The levitation system of the magnetic levitation train according to a preferred embodiment of the present invention is shown in fig. 1, and comprises a magnetic levitation track 1, a gap sensor 2 coupled with a levitation electromagnet 6, the levitation electromagnet 6 connected with a vehicle body 5 or located in the vehicle body, wherein the levitation electromagnet 6 is used to interact with an electromagnet on the track to obtain a magnetic levitation state. The gap sensor 2 is used to sense the gap between the magnetically levitated track 1 and the train body of the train. The gap sensor 2 is coupled to a gap processing plate 231, and the gap processing plate 231 is coupled to a control plate 232 for transferring the gap sensed by the gap sensor 2 to the control plate 232. The control board 232 processes the gap by using a dynamic controller and outputs a corresponding control amount as a current signal of the control signal. The control board 232 is coupled to the interface conversion board 233 so that control signals are provided to the interface conversion board to be transmitted. The interface conversion plate 233 is coupled to the chopper 3, and the chopper receives a control signal and changes the current of the levitation electromagnet according to the control signal, thereby adjusting the electromagnetic force of the levitation electromagnet on the rail and stabilizing the levitation of the train. The chopper is coupled to the magnetic levitation controller to supply current to the magnetic levitation controller 4. The magnetically levitated controller 4 provides control signals to the levitation electromagnet 6 to control the interaction between the levitation electromagnet 6 and the track and thereby the gap between the track 1 and the train's body.

The invention discloses a magnetic suspension dynamic control method based on deep reinforcement learning and disturbance observation, which is shown in fig. 2.

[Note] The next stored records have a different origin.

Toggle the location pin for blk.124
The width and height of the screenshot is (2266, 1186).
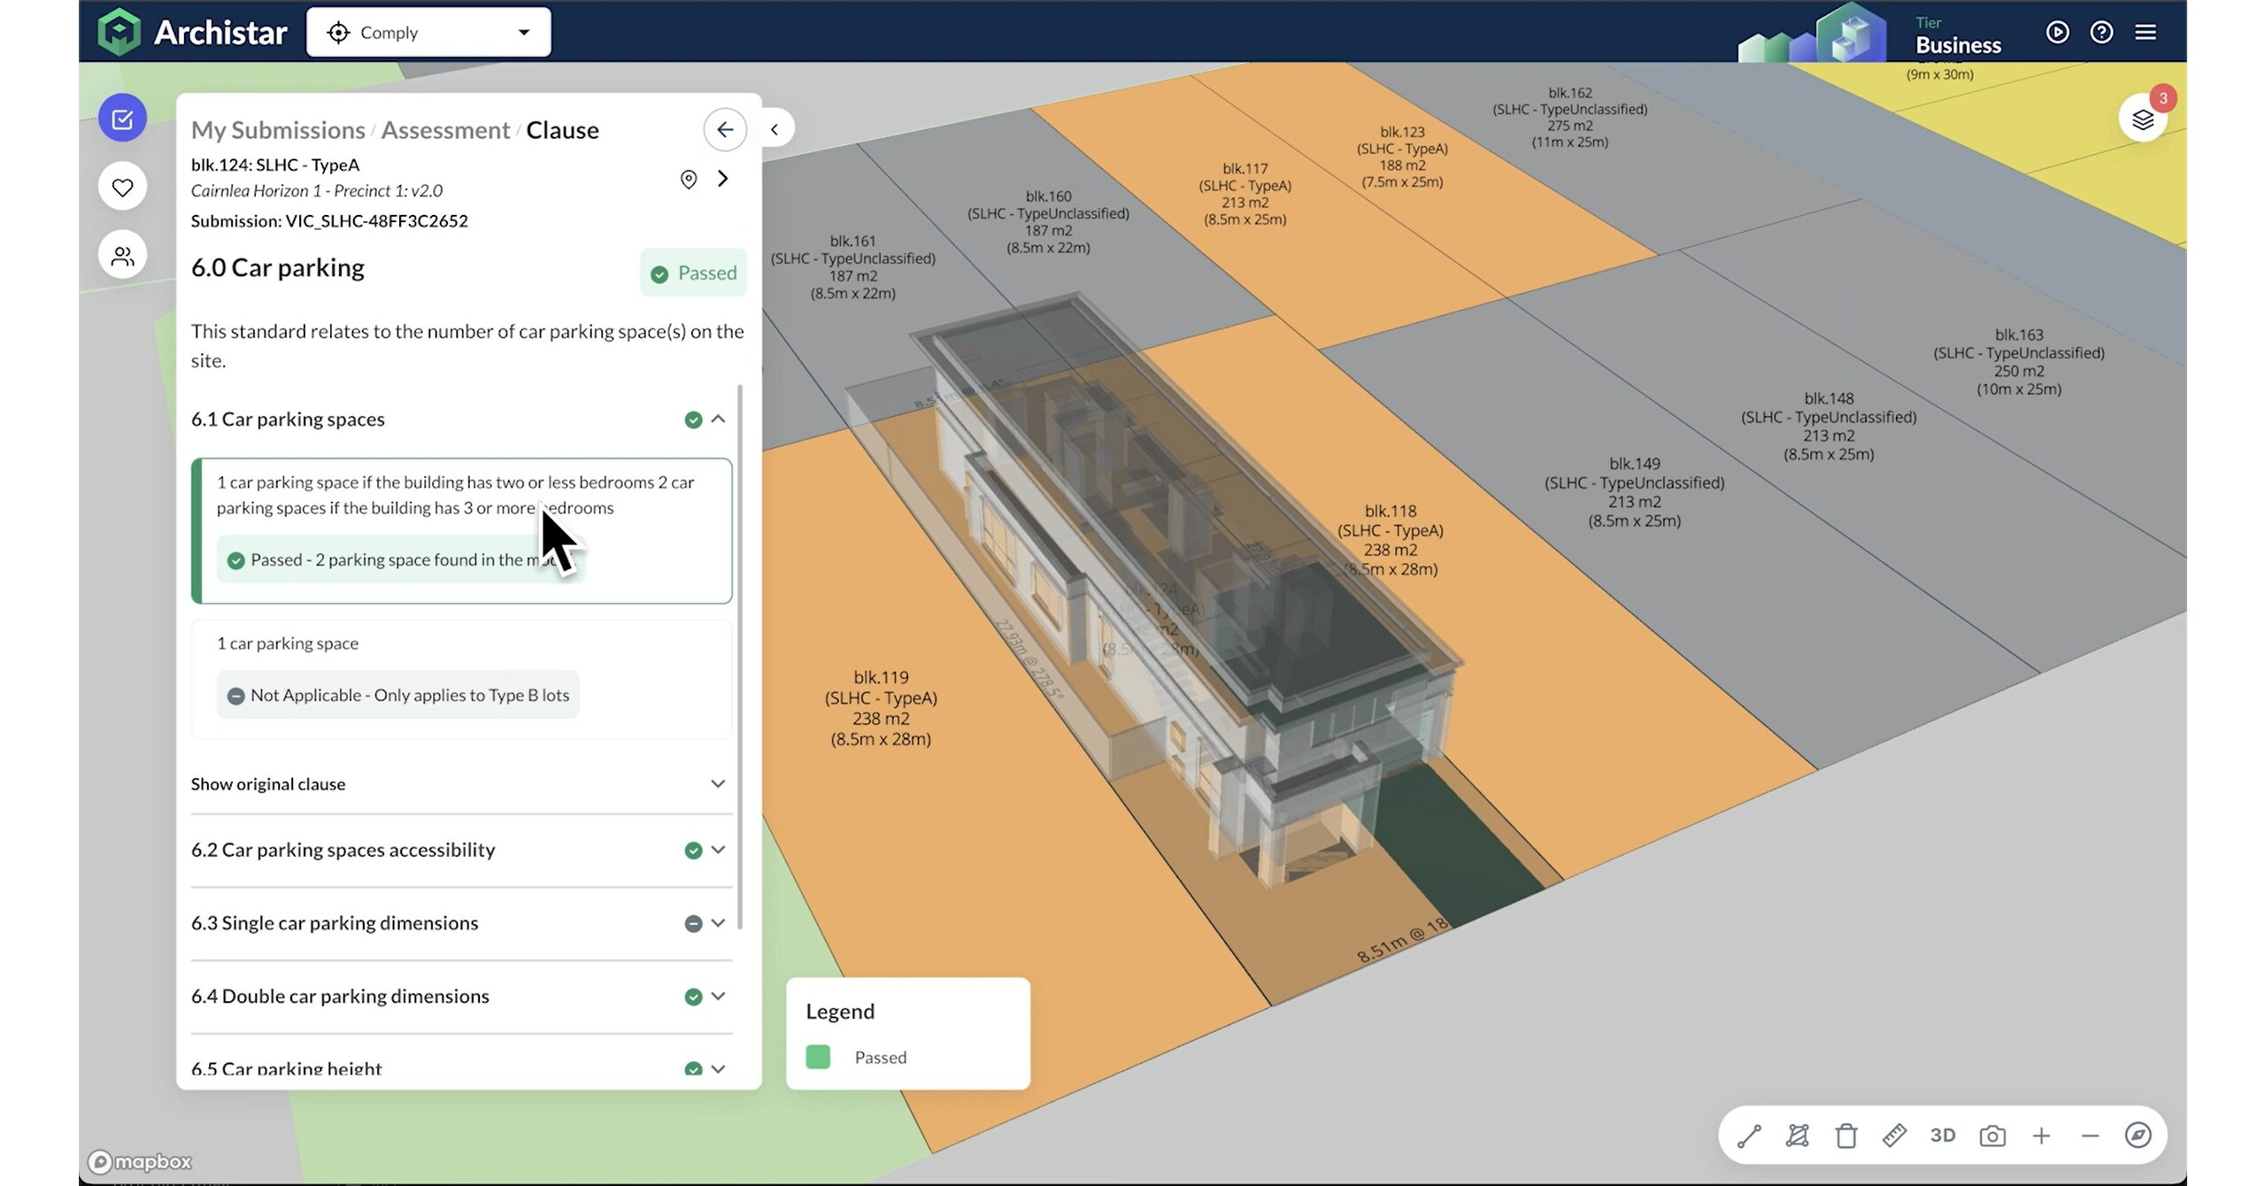(x=689, y=179)
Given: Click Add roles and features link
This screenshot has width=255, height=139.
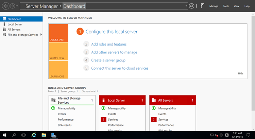Looking at the screenshot, I should (x=109, y=44).
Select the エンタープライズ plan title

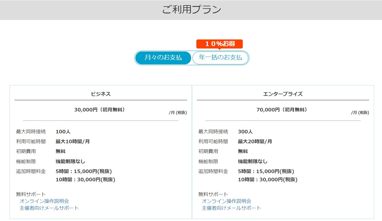coord(283,94)
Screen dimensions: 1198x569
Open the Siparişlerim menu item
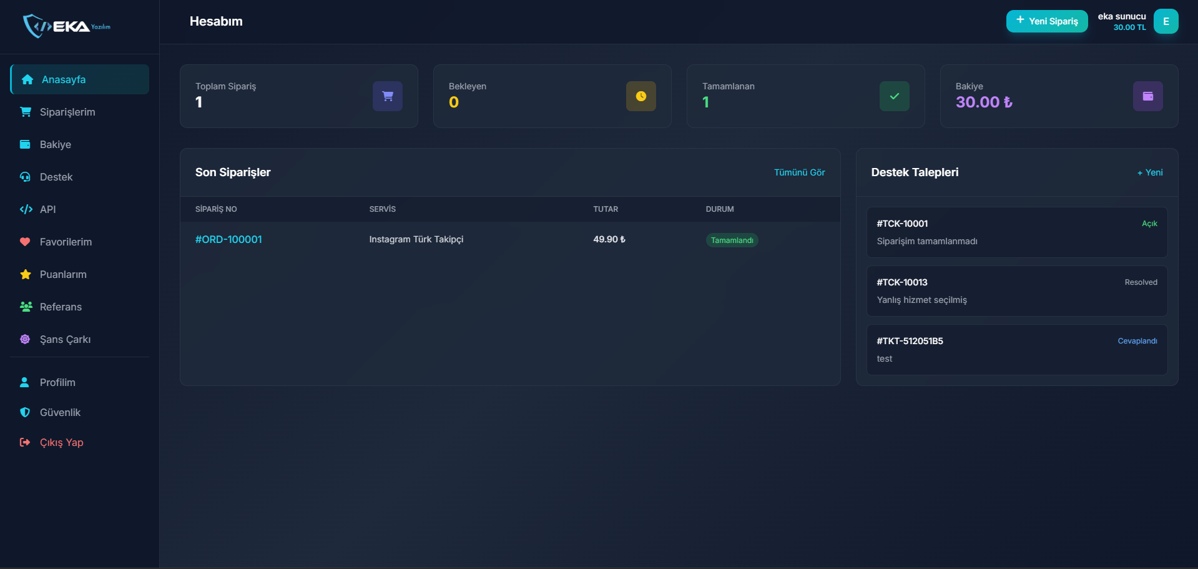(67, 112)
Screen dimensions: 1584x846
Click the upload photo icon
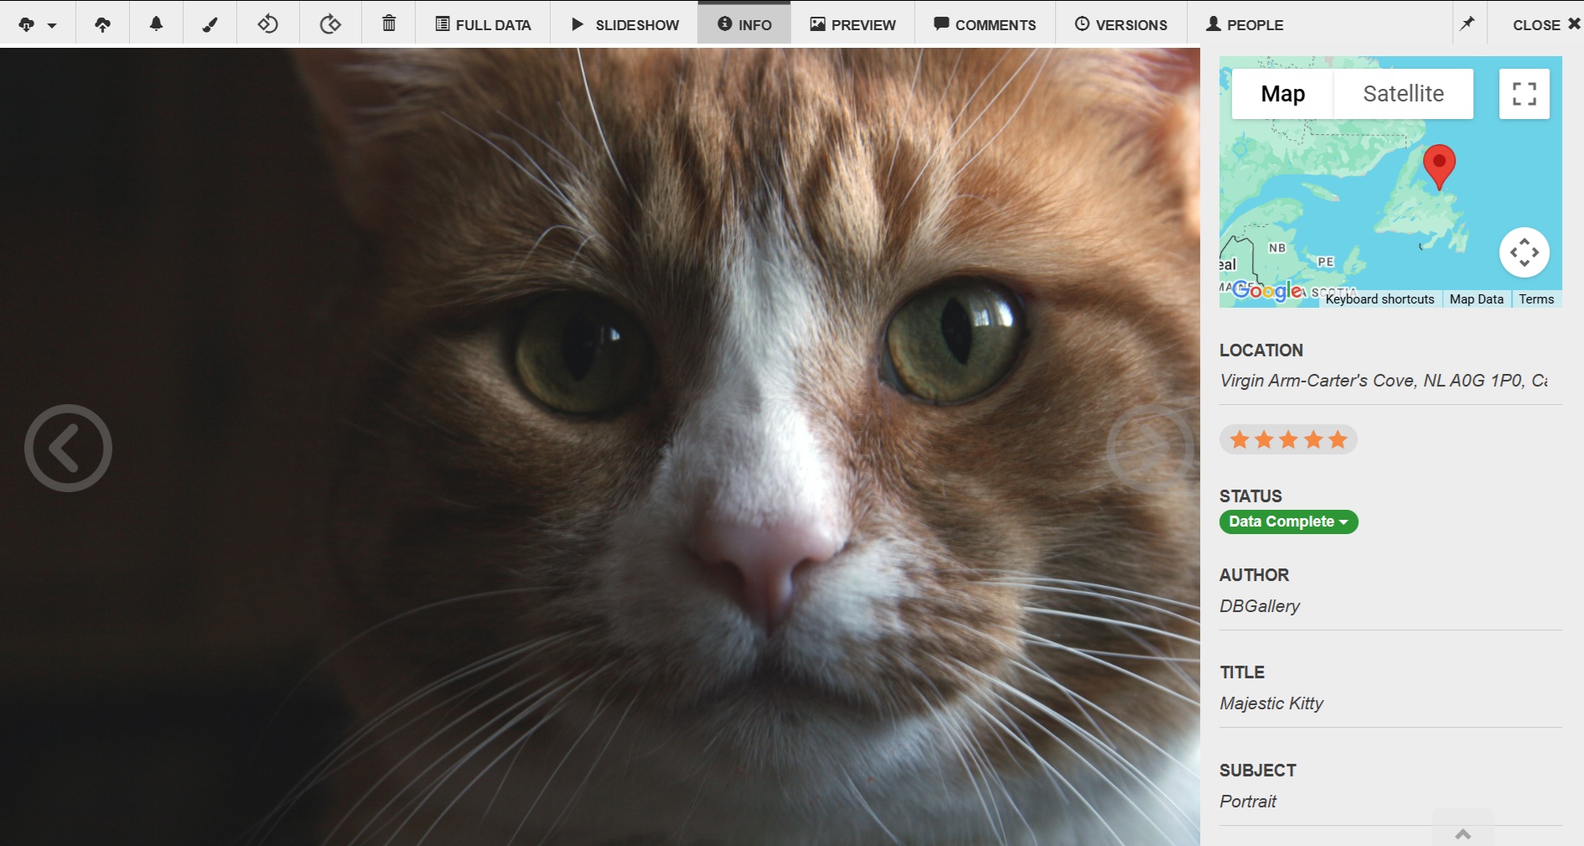click(102, 23)
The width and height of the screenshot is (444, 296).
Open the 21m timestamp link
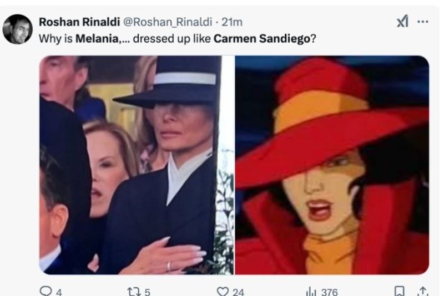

Firstly, a nonlinear dynamics model of a levitation frame of a magnetic levitation train is constructed based on the levitation mechanism of the magnetic levitation train. The nonlinear dynamics model is used to simulate the interactive environment simulation of the controller (step S1). The dynamic controller learns the network parameters of the deep reinforcement learning in the dynamic controller through continuous interaction with the environment, and approximates the actual disturbance value. By adopting the simulation interaction environment, the whole exploration and learning process can be reduced, and the difficulty of directly training the dynamic controller in an actual magnetic suspension control system is reduced.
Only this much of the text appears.